What to work on – Please write out all of the entries exactly as they appear.

(Collected data entries)

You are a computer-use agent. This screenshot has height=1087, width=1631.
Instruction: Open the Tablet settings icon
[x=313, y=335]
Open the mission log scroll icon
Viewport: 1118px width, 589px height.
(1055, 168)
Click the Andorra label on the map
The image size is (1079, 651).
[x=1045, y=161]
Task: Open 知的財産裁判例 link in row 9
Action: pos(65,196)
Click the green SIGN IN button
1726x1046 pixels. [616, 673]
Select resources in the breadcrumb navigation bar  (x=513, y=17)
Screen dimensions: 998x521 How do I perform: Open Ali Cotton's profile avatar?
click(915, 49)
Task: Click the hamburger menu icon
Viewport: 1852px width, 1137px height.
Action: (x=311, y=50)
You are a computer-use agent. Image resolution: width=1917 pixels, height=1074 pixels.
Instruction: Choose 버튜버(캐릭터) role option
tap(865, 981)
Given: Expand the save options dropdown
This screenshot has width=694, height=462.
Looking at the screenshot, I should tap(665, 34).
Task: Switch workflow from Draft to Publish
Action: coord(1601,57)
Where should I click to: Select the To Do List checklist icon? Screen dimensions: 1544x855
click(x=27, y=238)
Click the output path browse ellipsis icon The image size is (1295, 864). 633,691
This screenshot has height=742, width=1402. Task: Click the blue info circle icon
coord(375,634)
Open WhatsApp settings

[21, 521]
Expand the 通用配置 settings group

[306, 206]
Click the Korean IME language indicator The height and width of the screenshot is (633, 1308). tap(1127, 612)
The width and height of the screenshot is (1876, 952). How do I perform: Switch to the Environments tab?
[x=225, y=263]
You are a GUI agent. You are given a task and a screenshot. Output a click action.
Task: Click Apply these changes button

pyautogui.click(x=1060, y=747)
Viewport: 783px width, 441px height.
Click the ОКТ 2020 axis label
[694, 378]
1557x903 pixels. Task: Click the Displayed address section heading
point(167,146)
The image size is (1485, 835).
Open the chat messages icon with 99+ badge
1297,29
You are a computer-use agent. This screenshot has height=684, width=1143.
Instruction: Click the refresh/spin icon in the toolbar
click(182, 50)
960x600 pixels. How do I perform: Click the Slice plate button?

Final answer –
You are a computer-use agent. This screenshot has height=1087, width=1631.
Instruction: Open the Tablet settings icon
[x=313, y=335]
Open the mission log scroll icon
Viewport: 1118px width, 589px height.
(1055, 168)
Click the Andorra label on the map
The image size is (1079, 651).
[x=1045, y=161]
Task: Open 知的財産裁判例 link in row 9
Action: pos(65,196)
Click the green SIGN IN button
1726x1046 pixels. [616, 673]
Select resources in the breadcrumb navigation bar  (x=513, y=17)
Screen dimensions: 998x521 How do I perform: Open Ali Cotton's profile avatar?
click(915, 49)
Task: Click the hamburger menu icon
Viewport: 1852px width, 1137px height.
Action: (x=311, y=50)
You are a computer-use agent. Image resolution: width=1917 pixels, height=1074 pixels.
Instruction: Choose 버튜버(캐릭터) role option
tap(865, 981)
Given: Expand the save options dropdown
This screenshot has width=694, height=462.
Looking at the screenshot, I should tap(665, 34).
Task: Switch workflow from Draft to Publish
Action: coord(1601,57)
Where should I click to: Select the To Do List checklist icon? Screen dimensions: 1544x855
click(x=27, y=238)
Click the output path browse ellipsis icon The image size is (1295, 864). 633,691
This screenshot has height=742, width=1402. Task: Click the blue info circle icon
coord(375,634)
Open WhatsApp settings

[21, 521]
Expand the 通用配置 settings group

[306, 206]
Click the Korean IME language indicator The height and width of the screenshot is (633, 1308). tap(1127, 612)
The width and height of the screenshot is (1876, 952). How do I perform: Switch to the Environments tab?
[x=225, y=263]
You are a GUI agent. You are given a task and a screenshot. Output a click action.
Task: Click Apply these changes button

pyautogui.click(x=1060, y=747)
Viewport: 783px width, 441px height.
Click the ОКТ 2020 axis label
[694, 378]
1557x903 pixels. Task: Click the Displayed address section heading
point(167,146)
The image size is (1485, 835).
Open the chat messages icon with 99+ badge
1297,29
You are a computer-use agent. This screenshot has height=684, width=1143.
Instruction: Click the refresh/spin icon in the toolbar
click(182, 50)
960x600 pixels. How do I perform: Click the Slice plate button?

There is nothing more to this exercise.